# Toro 724 w/ Predator Replacement Engine



## whitem (Nov 4, 2014)

All,

I have an old Toro 724 that I will be replacing with a predator 212 from HF. The engine should arrive on the weekend and I had a machinist friend make me the bushing and key stock.

I am wondering if anyone has put a 120V electric start on one of these. In Canada, Princess Auto (our version HF) sells a similar version of the predator but in a winterized setup (http://www.princessauto.com/en/detail/7-hp-208cc-ohv-winter-gas-engine/A-p8291098e?_requestid=953360). One of the optional parts that they well is a 120V starter. 

Starter Motor for DJ170S | Princess Auto

Anybody have any experience with this?

I have heard that these predator engines do start easy, but it would be nice to still have the electric start.

Thanks,

Mike


----------



## UNDERTAKER (Dec 30, 2013)

as far as I know if it is not standard or an option. then no.


----------



## Normex (Feb 21, 2014)

Welcome to the forum Mike, are you receiving a predator from HF or from Princess Auto? I have looked them up and the winterized version look real nice and would have no qualm getting it instead of the HF.
You will have to put a larger jet on the HF Predator and build out of sheet metal carb housing box for heat which is why I would get the Princess Auto one. LCT sell in Canada a 254cc that covers the Tecumseh from 8hp to 11hp, comes with a starter and 60 watt AC stator for lights and hand heaters if so inclined, they sell for $500.00ca.
The Canadian distributor is Canada Power Tech from Montreal. Any Ariens dealer can get these engines. Good Luck


----------



## whitem (Nov 4, 2014)

I bought the predator from HF (on sale and 25% off, <$100 shipped), because it was significantly cheaper than anything from princess auto. From the what I can tell, both engines are very similar (save the winter specific portion) if not the same. 

Depending on the price I might just buy the electric start and see if I can make it work.


----------



## dbert (Aug 25, 2013)

I didn't think the HF Predator flywheel had teeth for an electric starter.

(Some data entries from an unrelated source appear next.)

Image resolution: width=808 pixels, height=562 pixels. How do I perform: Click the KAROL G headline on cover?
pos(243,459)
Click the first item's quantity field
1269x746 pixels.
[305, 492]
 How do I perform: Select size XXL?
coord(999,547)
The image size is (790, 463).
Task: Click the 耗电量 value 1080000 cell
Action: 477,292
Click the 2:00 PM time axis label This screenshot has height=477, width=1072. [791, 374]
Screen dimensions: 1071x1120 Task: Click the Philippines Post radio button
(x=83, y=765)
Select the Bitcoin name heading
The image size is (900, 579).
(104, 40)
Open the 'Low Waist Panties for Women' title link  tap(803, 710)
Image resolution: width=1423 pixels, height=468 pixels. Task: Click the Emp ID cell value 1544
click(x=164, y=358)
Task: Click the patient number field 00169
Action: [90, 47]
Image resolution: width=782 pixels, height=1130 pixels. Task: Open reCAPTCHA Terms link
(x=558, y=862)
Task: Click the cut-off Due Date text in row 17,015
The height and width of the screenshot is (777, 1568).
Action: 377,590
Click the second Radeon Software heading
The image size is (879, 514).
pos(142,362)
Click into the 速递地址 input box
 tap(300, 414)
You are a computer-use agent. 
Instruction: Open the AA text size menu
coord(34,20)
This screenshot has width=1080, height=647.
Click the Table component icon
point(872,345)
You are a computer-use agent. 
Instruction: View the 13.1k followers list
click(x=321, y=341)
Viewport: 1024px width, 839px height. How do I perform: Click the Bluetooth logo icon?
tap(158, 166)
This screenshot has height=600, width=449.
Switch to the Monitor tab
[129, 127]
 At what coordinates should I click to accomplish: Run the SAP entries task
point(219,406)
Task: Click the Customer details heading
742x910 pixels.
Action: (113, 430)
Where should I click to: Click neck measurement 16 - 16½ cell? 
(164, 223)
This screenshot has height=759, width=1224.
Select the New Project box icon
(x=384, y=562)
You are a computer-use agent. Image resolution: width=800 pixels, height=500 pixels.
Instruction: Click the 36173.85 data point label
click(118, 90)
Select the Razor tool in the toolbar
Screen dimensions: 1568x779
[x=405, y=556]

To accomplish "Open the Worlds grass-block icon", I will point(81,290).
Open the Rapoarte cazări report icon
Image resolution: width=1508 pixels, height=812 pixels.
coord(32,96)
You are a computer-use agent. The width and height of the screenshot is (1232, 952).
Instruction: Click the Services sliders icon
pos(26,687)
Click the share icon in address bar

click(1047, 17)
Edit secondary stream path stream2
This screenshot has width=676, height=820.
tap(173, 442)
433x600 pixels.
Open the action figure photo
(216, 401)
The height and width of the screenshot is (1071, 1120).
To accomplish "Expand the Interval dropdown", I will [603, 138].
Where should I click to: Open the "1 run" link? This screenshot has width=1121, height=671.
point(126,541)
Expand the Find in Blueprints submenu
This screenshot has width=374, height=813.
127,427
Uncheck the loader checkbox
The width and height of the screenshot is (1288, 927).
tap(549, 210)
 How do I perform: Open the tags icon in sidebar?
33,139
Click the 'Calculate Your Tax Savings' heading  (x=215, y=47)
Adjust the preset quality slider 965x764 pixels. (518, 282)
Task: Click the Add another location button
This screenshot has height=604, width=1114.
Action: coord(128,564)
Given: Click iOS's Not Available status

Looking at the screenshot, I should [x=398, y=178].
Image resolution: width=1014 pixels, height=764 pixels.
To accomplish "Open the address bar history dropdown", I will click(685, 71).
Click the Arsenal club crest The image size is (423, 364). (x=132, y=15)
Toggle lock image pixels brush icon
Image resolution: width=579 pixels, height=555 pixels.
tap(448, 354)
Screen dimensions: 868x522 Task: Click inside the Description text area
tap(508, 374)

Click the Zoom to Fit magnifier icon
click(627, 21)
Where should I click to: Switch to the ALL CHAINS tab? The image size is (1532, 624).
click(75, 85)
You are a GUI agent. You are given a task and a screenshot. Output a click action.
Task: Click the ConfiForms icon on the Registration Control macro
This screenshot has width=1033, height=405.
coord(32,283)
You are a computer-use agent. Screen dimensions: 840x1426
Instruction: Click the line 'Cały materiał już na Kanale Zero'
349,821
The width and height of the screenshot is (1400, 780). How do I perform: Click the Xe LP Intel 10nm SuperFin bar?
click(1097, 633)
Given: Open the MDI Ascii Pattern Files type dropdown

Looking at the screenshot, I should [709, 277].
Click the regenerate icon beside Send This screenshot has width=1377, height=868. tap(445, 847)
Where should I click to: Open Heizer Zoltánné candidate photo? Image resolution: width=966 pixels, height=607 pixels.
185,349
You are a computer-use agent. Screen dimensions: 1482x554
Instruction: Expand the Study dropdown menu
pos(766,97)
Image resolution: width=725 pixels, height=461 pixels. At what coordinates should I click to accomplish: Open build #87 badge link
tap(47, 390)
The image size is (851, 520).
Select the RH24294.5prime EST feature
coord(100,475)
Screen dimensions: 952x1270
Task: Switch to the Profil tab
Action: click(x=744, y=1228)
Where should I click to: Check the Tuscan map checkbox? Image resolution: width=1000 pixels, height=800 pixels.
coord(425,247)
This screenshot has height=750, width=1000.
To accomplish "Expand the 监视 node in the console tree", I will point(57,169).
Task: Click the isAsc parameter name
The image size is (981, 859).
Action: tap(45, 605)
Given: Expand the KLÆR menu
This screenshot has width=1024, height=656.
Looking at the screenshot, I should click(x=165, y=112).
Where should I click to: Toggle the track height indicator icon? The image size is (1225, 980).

I've no idea if the Princess Auto does.


----------



## HJames (Oct 28, 2013)

dbert said:


> I didn't think the HF Predator flywheel had teeth for an electric starter. I've no idea if the Princess Auto does.



It doesn't, the only Predator with electric start provisions is the 420cc.


----------



## CarlB (Jan 2, 2011)

While I don't own any predators I do have 4 of the older Greyhounds in service. three are 6.5hp pull start only and one a 11hp with a 12v starter and charging stater. I have never had any problems with any of these engines starting on the first or second pull. They are really that easy to start and all of mine run well. You will find many on this board that are using the predator and so far I have not heard any negative comments from the people using them.


----------



## EddyCurr (Nov 18, 2013)

whitem said:


> All,
> 
> I have an old Toro 724 that I will be replacing with a predator 212 from HF. The engine should arrive on the weekend and I had a machinist friend make me the bushing and key stock.
> 
> ...


I too have a Toro 724 and have given thought to repowering.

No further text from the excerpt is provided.